STORED DATA =
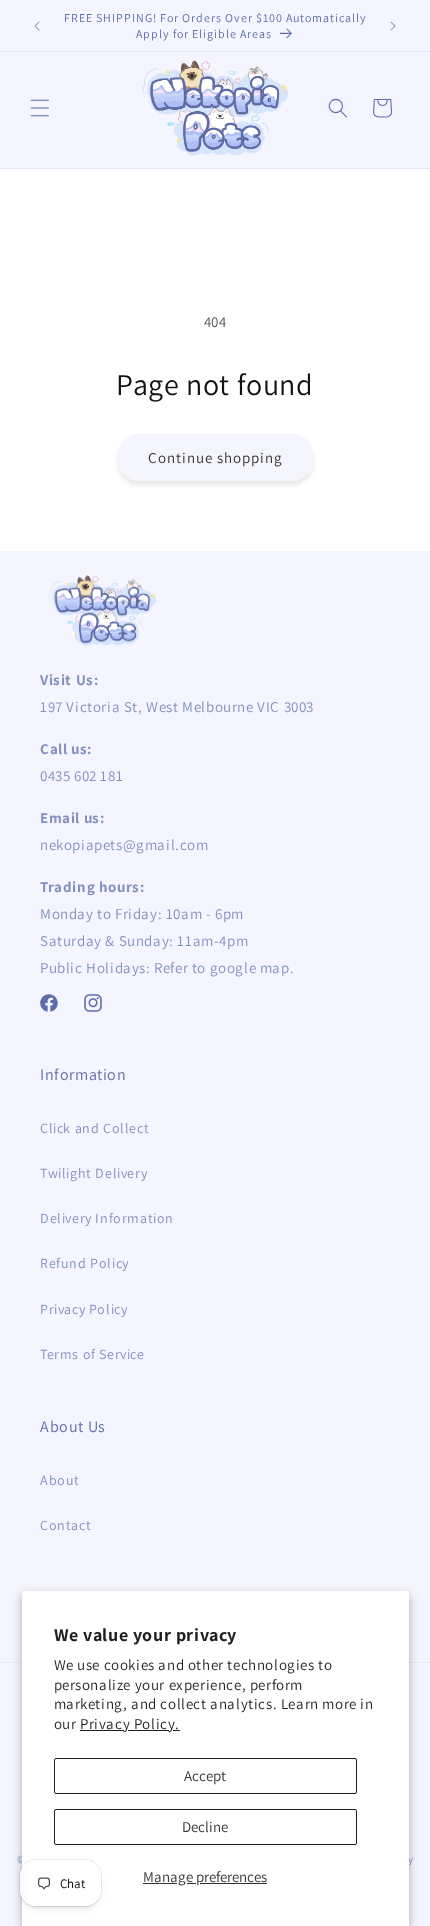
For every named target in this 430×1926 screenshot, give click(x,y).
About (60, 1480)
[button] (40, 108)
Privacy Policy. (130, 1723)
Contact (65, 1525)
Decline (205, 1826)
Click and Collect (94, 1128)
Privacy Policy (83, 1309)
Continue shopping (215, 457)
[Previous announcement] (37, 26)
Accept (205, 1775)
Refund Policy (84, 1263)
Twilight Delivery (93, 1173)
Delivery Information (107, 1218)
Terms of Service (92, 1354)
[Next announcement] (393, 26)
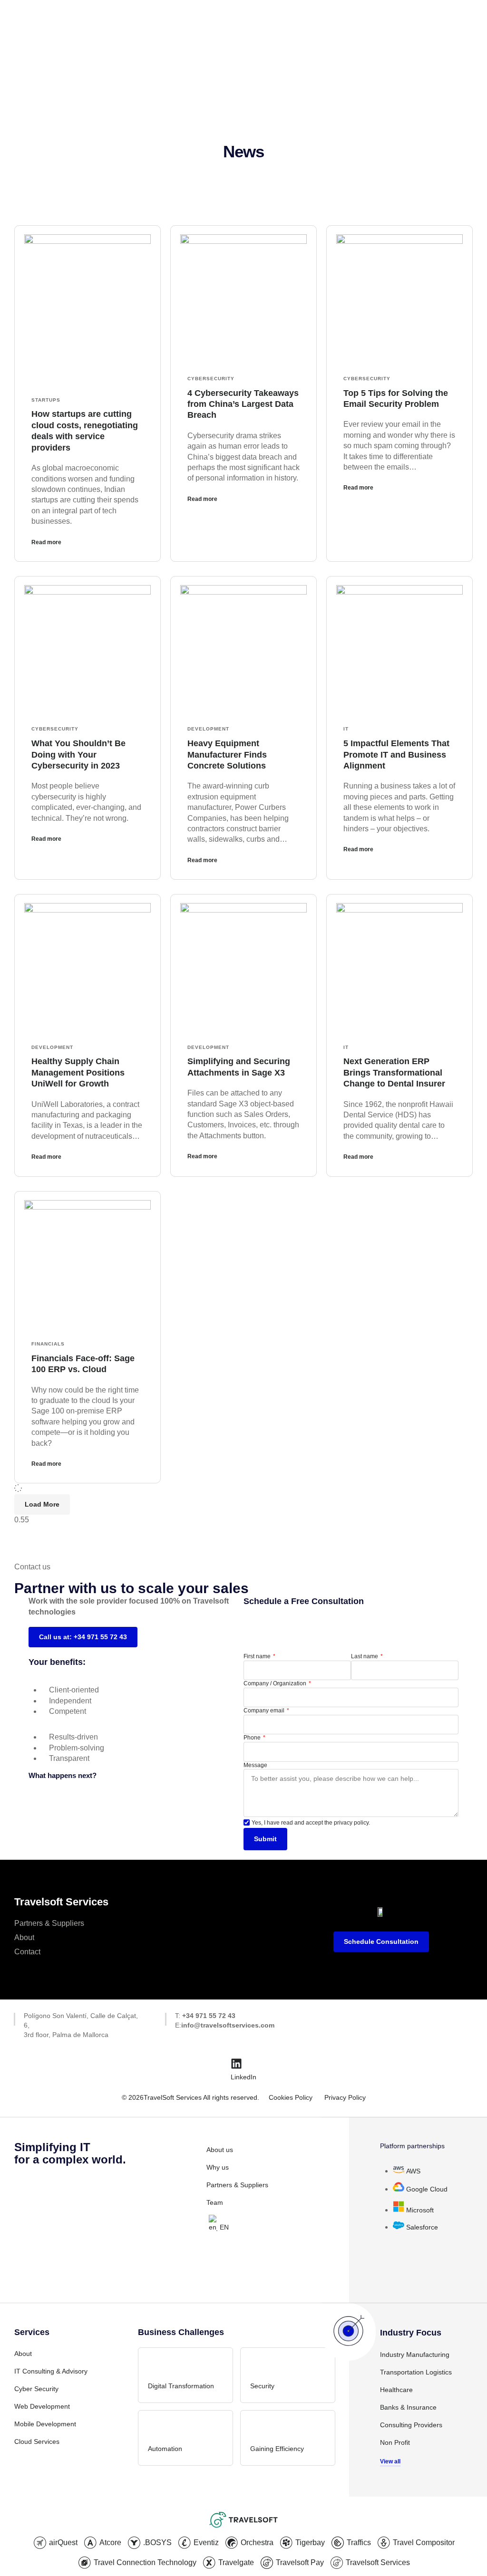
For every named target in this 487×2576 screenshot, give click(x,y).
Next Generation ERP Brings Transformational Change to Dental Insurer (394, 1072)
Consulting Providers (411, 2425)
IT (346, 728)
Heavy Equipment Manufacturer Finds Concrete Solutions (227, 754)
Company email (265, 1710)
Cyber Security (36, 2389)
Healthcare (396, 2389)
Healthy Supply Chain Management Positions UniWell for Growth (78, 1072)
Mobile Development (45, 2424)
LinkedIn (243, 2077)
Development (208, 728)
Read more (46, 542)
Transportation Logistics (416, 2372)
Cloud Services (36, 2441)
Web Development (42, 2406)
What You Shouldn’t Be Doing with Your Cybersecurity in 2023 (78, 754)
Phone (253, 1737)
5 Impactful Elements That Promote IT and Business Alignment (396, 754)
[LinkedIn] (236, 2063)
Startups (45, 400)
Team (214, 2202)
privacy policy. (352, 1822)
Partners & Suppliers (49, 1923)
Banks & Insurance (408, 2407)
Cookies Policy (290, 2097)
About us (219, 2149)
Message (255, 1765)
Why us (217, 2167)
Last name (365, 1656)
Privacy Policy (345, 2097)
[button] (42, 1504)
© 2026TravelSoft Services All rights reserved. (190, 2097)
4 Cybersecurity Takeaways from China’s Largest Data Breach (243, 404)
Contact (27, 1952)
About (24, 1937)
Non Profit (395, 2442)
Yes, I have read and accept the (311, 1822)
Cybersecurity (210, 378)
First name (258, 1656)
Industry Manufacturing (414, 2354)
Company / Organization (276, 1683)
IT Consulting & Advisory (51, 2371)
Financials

ACTIVITY =
Reading through the records above, report each line in which the string "Next" is found.

SOLVED PROBLEM =
[Next announcement] (393, 26)
Next Generation ERP Brings Transformational Change to Dental Insurer (394, 1072)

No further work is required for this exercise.